# Assigment 2

## The assignment is divided into programming and mathematical questions. Both of them are given in this notebook.

## Programming questions: I am giving you a template that you can use to write your code. Description of the questions is integrated in the comments.

## Upload your code on Learn dropbox and submit pdfs of the code and answers to the mathematical questions on Crowdmark.

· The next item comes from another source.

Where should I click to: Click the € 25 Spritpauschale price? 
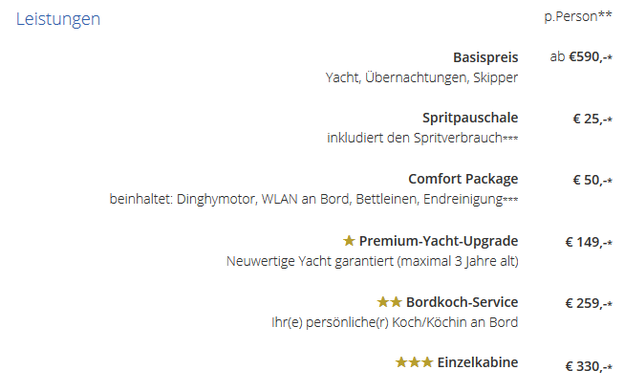(x=593, y=119)
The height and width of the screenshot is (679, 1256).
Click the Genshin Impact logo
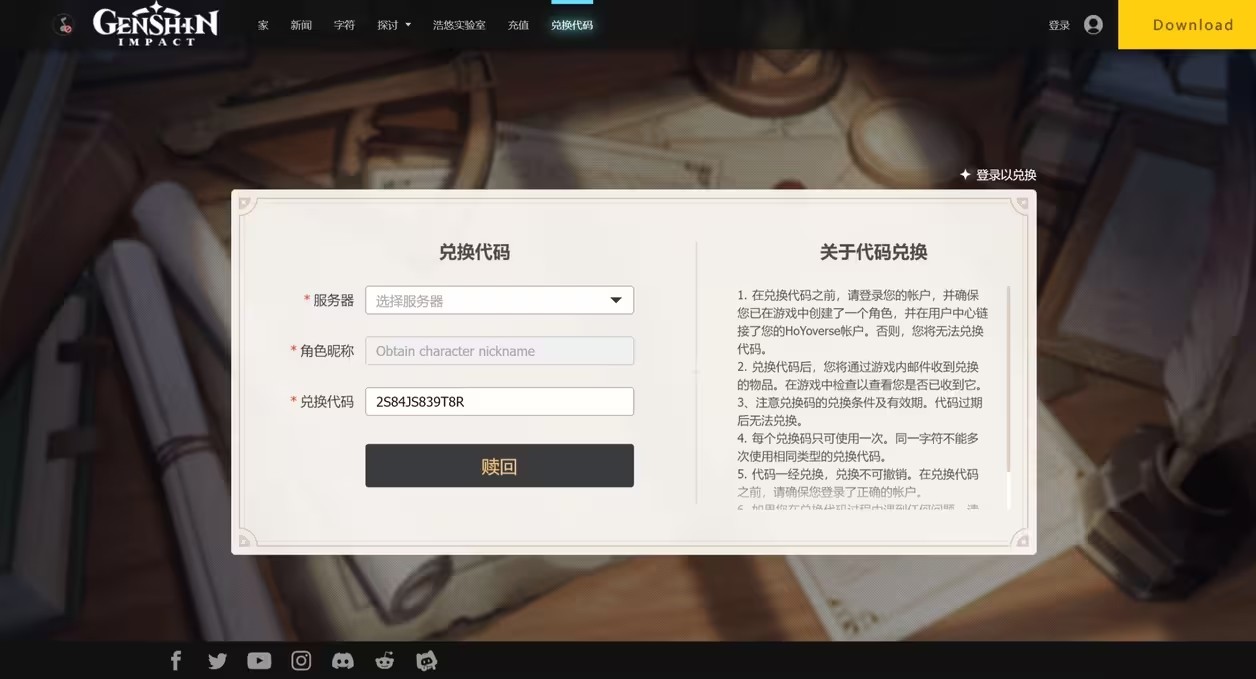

## -----------------------------------------------------------------------------------------------------------

## Load modules

In [None]:
# !pip install numpy, scipy, scikit-image, skimage, matplotlib

import matplotlib.pyplot as plt

from skimage.color import rgb2gray
from skimage import data
from skimage.transform import resize

# Numpy is useful for handling arrays and matrices.
import numpy as np
import time

## Load image

In [None]:
img = data.astronaut()
img = rgb2gray(img)*255 # convert to gray and change scale from (0,1) to (0,255).

n = img.shape[0]
m = n

plt.figure(1, figsize=(10, 10))
plt.imshow(img, cmap='gray', vmin=0, vmax=255)
plt.show()

## Compute the differences operators here. Use your code from Assignment 1.

In [None]:
# You will need these three methods to construct sparse differences operators.
# If you do not use sparse operators you might have scalability problems.
from scipy.sparse import diags
from scipy.sparse import kron
from scipy.sparse import identity
from scipy.sparse.linalg import eigsh
from scipy.sparse import csr_matrix
from scipy import real

# Use your code from Assignment 1. 
# Make sure that you compute the right D_h and D_v matrices.

J = diags(diagonals=[
    [-1.0] * n,
    [1.0] * (n-1)
], offsets=[0, 1])

I = identity(n=n)

# Forward Horizontal Difference
D_h = kron(J, I)

# Forward Vertical Difference
D_v = kron(I, J)

D = D_h + 1j * D_v

D_s = real((D.H).dot(D))
I_s = identity(n*m)


# Matrix norm with tolerance parameter to control speed vs. precision tradeoff
def matrix_p2_norm(A, tol=0.001):
    eig_val = eigsh((A.H).dot(A), return_eigenvectors=False, tol=tol, k=1)
    return np.sqrt(eig_val).sum()

# Vector norm
def vector_norm(x):
    return np.sqrt(real((x.H).dot(x))).sum()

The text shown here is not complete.